WHAT THIS TASK INVOLVES: Collect each line in the records below that contains the string "will". Case counts, so only matches with the same capitalization qualify.

(Records from a collection)
◆ ◆ ◆
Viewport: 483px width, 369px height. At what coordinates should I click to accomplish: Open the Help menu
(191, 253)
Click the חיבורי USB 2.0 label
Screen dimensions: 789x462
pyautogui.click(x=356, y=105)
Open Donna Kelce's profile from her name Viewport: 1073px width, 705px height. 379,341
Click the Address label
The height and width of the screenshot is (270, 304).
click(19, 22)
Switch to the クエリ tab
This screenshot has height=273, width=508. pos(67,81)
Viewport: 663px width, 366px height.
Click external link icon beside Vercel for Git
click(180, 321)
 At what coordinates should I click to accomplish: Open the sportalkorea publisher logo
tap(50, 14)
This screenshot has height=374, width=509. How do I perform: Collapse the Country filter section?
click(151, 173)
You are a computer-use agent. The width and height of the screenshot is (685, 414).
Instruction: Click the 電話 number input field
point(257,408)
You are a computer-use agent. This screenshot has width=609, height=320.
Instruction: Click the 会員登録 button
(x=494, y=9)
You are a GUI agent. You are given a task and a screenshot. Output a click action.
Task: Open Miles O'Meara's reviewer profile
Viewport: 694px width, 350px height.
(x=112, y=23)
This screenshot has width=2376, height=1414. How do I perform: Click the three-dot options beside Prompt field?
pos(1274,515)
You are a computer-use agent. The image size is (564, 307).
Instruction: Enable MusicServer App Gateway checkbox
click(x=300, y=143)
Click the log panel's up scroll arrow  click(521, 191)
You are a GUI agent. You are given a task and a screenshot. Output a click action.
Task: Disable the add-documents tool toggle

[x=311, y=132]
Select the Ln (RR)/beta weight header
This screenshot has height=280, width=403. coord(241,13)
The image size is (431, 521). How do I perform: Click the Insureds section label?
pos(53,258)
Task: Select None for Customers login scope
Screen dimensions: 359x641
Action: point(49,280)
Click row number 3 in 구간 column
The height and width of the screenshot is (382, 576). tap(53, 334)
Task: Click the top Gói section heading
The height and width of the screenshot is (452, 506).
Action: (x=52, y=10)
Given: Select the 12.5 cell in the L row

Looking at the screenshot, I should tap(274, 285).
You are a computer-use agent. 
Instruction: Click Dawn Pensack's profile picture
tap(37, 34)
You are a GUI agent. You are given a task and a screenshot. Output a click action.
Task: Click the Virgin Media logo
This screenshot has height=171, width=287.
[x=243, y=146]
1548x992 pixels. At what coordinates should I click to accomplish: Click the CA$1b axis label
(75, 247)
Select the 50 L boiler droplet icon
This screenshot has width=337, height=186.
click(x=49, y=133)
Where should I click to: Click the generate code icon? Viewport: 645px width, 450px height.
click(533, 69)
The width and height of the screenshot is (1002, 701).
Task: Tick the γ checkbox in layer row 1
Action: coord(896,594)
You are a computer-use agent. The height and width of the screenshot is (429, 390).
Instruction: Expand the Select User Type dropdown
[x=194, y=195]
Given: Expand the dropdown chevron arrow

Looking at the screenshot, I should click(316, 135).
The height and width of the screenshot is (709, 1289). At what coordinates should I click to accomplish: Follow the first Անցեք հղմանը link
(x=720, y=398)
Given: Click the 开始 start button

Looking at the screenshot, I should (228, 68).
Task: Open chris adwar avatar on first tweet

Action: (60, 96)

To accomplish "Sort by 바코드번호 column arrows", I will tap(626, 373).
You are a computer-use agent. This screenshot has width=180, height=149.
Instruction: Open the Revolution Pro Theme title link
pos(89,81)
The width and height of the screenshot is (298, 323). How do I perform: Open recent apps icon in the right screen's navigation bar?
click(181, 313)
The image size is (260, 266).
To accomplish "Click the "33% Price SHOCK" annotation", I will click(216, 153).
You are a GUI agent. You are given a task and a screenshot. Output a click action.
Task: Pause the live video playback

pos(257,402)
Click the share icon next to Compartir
◆ ◆ ◆
RESPONSE TO THE EXERCISE:
To accomplish "Sort by 바코드번호 column arrows", I will tap(626, 373).
To accomplish "Click the "33% Price SHOCK" annotation", I will click(216, 153).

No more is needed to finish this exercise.